Now, the lower courts are starting to define what that standard means. The news is good for employers. In one local case, the court said that, to be “materially adverse,” an employer’s actions must be more than the trivial annoyances and petty slights that often occur at work.
Recent case: Manal Hanani, a naturalized citizen born in Egypt, applied for a promotion at work, but was passed over in favor of a white employee. She quickly shot off an EEOC complaint, claiming she’d been rejected because of her national origin.
She later added a second piece to her complaint: She’d been retaliated against at work for filing the original complaint.
For example, she said that after the complaint, the agency edited her written reports more heavily and that grammar corrections were made to embarrass her. She also said that she had to do more microfilming, which meant she sometimes had to stay late.

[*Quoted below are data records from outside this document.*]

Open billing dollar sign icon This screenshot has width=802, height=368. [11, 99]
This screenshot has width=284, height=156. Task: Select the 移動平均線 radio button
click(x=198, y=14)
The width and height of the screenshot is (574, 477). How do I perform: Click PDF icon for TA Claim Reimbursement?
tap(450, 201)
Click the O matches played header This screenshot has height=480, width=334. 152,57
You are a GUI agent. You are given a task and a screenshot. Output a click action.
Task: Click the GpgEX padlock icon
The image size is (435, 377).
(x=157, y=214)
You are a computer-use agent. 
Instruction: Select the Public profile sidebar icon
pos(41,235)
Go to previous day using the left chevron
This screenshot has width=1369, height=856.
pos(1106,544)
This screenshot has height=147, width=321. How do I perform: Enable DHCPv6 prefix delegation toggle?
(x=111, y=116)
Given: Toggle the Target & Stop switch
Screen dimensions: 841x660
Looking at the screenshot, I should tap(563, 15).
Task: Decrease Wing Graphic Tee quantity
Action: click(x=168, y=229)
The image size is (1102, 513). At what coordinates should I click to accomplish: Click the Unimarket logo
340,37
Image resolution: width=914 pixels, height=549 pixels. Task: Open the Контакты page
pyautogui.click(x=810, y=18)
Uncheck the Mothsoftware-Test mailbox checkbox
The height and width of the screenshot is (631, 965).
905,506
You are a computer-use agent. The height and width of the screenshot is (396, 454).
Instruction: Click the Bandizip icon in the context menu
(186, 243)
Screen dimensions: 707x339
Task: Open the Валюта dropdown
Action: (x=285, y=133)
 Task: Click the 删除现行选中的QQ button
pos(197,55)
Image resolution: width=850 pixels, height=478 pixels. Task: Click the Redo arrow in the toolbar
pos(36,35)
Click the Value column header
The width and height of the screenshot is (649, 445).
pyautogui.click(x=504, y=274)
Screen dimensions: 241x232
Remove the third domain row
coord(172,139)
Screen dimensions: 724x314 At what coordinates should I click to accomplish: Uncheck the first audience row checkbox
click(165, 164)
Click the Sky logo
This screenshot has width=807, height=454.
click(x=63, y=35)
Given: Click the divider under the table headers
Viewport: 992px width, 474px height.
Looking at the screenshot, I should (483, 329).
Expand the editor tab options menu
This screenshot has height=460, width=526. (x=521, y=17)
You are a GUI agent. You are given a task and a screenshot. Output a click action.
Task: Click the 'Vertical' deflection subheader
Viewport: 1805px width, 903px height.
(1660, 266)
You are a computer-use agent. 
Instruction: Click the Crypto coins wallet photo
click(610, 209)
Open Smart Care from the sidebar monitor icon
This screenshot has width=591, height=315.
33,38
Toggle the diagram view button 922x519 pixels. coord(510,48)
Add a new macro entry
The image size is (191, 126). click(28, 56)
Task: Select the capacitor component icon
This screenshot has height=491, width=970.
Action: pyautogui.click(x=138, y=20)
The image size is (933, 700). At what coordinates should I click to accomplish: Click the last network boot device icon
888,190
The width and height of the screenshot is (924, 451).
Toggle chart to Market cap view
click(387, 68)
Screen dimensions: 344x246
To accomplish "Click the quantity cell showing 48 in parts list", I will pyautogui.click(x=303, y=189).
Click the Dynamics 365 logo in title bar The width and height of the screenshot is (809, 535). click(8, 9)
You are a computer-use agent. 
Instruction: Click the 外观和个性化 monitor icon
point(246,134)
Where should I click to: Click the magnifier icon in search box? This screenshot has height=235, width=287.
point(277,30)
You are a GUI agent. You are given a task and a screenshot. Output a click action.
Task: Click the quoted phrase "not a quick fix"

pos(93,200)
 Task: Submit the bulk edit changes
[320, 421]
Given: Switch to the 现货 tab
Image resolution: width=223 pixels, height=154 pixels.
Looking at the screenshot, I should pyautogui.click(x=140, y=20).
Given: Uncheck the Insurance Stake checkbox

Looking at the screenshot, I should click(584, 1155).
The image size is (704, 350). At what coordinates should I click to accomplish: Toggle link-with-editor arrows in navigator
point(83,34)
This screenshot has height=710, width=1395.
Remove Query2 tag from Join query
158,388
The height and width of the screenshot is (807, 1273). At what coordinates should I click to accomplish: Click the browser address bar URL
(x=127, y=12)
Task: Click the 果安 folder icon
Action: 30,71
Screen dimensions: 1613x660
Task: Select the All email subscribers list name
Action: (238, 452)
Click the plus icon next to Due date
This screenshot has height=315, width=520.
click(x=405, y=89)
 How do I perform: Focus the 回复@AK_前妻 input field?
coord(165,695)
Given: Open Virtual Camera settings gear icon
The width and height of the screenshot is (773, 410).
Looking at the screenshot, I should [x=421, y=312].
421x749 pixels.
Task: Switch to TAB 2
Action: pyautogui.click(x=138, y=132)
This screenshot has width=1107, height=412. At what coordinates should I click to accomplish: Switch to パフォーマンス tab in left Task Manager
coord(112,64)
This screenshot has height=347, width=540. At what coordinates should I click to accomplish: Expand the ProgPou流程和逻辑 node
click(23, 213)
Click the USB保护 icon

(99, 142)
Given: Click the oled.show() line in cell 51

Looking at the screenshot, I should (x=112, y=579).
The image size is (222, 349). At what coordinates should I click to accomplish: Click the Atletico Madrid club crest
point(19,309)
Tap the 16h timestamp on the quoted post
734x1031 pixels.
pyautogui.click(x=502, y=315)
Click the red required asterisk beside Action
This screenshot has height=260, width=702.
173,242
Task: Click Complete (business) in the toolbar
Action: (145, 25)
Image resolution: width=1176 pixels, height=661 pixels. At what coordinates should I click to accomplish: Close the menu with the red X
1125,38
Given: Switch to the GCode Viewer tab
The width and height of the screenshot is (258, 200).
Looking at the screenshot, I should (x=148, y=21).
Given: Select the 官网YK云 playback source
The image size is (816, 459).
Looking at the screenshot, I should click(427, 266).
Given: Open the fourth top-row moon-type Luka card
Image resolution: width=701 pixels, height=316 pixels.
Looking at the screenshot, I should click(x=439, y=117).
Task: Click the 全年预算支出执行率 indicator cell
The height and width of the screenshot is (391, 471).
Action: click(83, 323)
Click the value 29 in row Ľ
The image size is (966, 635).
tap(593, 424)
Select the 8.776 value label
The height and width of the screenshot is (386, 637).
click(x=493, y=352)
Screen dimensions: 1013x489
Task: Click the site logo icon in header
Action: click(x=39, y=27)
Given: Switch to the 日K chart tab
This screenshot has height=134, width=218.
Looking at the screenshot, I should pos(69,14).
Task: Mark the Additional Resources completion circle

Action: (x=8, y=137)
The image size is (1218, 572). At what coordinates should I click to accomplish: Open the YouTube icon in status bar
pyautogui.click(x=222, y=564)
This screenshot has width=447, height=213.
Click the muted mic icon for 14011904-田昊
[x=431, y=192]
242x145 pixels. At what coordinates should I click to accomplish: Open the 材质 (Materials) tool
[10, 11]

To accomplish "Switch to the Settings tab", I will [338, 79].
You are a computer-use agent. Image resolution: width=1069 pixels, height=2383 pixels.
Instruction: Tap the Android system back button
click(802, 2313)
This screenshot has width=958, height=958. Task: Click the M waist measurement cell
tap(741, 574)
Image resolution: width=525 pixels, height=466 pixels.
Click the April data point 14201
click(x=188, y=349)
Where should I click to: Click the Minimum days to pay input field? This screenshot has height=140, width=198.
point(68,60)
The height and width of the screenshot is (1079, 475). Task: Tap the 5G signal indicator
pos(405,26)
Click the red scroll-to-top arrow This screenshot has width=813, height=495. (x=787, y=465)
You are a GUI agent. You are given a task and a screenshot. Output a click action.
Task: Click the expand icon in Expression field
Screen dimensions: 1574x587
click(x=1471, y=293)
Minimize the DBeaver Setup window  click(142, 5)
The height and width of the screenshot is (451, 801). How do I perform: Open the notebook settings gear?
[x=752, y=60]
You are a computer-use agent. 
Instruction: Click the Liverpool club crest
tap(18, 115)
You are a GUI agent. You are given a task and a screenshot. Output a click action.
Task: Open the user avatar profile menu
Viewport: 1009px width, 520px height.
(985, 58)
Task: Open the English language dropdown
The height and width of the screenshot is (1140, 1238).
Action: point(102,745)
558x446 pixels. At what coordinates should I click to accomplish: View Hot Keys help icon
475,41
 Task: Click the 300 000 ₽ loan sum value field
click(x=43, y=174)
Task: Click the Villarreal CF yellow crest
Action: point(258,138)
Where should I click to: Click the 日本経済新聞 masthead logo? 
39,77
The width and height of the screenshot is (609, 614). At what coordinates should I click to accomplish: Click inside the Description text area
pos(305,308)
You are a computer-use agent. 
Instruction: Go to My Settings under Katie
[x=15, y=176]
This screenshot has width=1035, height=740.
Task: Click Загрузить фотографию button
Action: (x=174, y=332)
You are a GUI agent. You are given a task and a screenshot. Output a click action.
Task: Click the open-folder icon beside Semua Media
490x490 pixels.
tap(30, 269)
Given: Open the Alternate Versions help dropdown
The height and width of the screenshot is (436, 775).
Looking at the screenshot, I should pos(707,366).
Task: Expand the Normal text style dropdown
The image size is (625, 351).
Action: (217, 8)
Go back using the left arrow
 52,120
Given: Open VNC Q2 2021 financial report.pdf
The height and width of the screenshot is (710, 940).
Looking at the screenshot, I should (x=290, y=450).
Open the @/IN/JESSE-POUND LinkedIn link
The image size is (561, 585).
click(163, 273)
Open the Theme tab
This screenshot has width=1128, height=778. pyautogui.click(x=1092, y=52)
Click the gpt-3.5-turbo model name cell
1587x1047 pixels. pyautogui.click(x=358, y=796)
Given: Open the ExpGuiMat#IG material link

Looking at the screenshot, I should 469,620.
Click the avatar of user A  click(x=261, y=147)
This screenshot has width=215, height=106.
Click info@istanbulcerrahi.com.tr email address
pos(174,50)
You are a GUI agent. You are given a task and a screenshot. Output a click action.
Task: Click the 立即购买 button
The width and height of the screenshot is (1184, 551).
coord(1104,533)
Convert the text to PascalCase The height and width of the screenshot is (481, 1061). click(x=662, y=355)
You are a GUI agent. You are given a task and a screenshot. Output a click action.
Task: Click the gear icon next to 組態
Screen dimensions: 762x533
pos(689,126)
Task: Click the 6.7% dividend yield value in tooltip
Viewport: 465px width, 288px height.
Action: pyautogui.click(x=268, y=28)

The 3rd Circuit Court of Appeals (which includes Pennsylvania) dismissed the case. None of these slights and inconveniences amounted to the sort of materially adverse actions that the Supreme Court meant when it came up with the new retaliation standard. These were not significant changes to her job, but trivial harms that most employees sometimes endure. (Hanani v. State of New Jersey Department of Environmental Resources, et al., No. 05-3157, 3rd Cir., 2006)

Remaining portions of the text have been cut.